Heights of Fodderty cup and ring marked stone
27 February 2014
- News Type:
- Find of the Month
In 2006 Susan Kruse of ARCH discovered a fine cup and ring marked stone on the Heights of Fodderty between Dingwall and Strathpeffer. The stone has fine cup and ring mark decoration pecked into its surface. It was created in the Neolithic or Bronze Age by hammering and grinding with another stone to create an abstract pattern of small depressions, some surrounded by rings. When moving the stone to a new location at the Heights of Brae Neil Gunn Viewpoint, more cup and ring mark decoration was discovered on the reverse side.
Finding cup and ring decoration on the opposite side has raised a number of tantalising questions. Was the decoration meant to be viewed from both sides or was one decorated side deliberately placed face down? Or perhaps was the stone carved at different times?
Although some stones are decorated on different faces, only a few other stones with decoration on opposite sides are known. But since most of the examples are very heavy or even on unmoveable boulders or outcrops, no one has looked at the reverse sides.
This stone is just one pointer to a substantial prehistoric population in this upland area. There is a cluster of rock art up on the Heights (including three other examples found by Susan Kruse and John Wombell), at least one Neolithic chambered burial cairn and a number of round houses probably dating to the Bronze and Iron Ages. The Heights of Brae hoard from c. 950-800, the largest surviving late Bronze Age gold find from Scotland, was found nearby.
At some point, probably a couple hundred years ago when the area of the Heights was settled by new crofters, the stone was moved onto a dyke. More recently, the stone was under threat from new building, and the landowner agreed that it could be moved to another location. After obtaining official permission from Highland Council and Treasure Trove, John and Susan approached the Neil Gunn Trust to ask if they could provide a suitable home for the stone near the Neil Gunn Monument. The Neil Gunn Trustees offered a site on the opposite side of the car park to the Signature Stone at Heights of Brae. The stone has now been moved to the Viewpoint and will be one of the few accessible by wheelchair. It has been re-erected on end to display both decorated sides.
Ann Yule, Convenor of the Neil Gunn Trust said, ‘Neil Gunn knew this area well. He wrote in the mornings in his home at Brae Farm House, then, in the afternoons, walked up through the fields behind the house, crossing the Heights road where the Neil Gunn Monument has since been erected, and on and up to the moor beyond. We cannot claim that he noticed this particular stone, but he would certainly have been aware of many of the prehistoric stones in this area. One thing I am quite sure of is that he would have been delighted to have such a companion.’
Cup and ring marked stones have a wide distribution, found in upland areas of northern Britain.

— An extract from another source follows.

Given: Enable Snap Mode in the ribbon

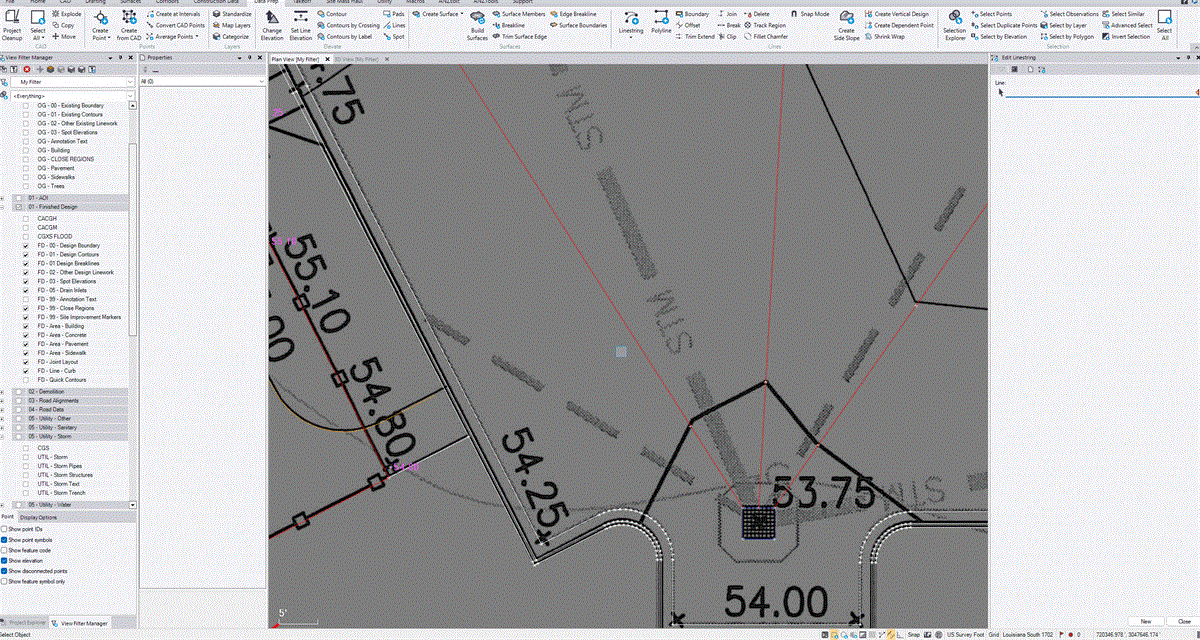Looking at the screenshot, I should pos(812,13).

Some of the cups are able to hold small amounts of liquids or solids, but in other cases, including the Heights of Fodderty stone, some of the cups are pecked into faces of the rock at angles. Usually the stones and boulders are found lying down, but occasionally, as at the Clava Cairns near Inverness, the stones are even oriented upright, so that the cups are on end. Some areas are particularly rich in stones, notably Kilmartin Glen in Argyll, with certain regional preferences in artistic motifs.
The reasons behind the abstract decoration have been much debated. A ritual purpose has often been cited, but other theories include territorial markers, mapping the stars, or even doodling by bored shepherds. John Wombell is currently heading a community project investigating rock art in northern Scotland. ‘Cup and ring marked stones represent one of our best windows onto an ancient world that we can scarcely imagine,’ said John. ‘The only problem is that is that the window has a lace curtain on it.’
Funding to move the stone and erect a signboard was provided by the Strathpeffer Initiative and by the Adopt-a-Monument project which is supported by the Heritage Lottery Fund (HLF), Historic Scotland and the Bruce Wake Trust. The Adopt-A-Monument Scheme is being part financed by the Scottish Government and the European Community Argyll and the Islands and Highland LEADER 2007-13 Programmes.